§ **Goal of the exercise**: Pull each line holding the word "Toggle" from the data.

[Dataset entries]
╔══
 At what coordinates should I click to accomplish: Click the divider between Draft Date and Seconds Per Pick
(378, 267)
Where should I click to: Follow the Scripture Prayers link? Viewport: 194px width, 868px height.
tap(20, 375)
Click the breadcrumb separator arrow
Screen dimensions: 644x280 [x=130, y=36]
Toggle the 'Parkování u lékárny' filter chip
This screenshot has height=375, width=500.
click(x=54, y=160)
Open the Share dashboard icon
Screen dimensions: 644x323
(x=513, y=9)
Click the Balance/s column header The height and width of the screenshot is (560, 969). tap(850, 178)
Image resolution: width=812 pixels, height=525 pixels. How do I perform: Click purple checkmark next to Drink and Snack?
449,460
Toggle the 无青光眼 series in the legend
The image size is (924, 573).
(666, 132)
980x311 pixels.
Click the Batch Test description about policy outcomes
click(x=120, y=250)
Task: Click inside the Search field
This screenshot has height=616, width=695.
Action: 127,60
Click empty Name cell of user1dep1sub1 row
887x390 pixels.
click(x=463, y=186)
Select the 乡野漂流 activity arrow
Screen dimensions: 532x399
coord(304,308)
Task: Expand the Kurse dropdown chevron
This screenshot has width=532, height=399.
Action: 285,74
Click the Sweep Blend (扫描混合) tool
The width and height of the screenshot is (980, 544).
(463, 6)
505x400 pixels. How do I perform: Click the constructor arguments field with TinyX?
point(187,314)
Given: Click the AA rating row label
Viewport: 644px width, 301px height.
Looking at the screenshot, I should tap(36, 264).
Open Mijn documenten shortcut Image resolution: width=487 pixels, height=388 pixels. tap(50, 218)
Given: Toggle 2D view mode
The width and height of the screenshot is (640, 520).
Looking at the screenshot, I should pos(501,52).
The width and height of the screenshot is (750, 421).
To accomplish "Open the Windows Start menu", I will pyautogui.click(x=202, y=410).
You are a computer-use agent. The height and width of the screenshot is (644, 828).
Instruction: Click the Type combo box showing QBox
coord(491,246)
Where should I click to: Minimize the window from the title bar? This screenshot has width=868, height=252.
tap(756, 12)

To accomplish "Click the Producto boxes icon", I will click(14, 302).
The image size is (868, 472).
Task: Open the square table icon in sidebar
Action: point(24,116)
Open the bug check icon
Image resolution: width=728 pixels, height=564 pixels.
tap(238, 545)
╚══
§ **Final answer**:
Toggle the 'Parkování u lékárny' filter chip
Toggle the 无青光眼 series in the legend
Given: Toggle 2D view mode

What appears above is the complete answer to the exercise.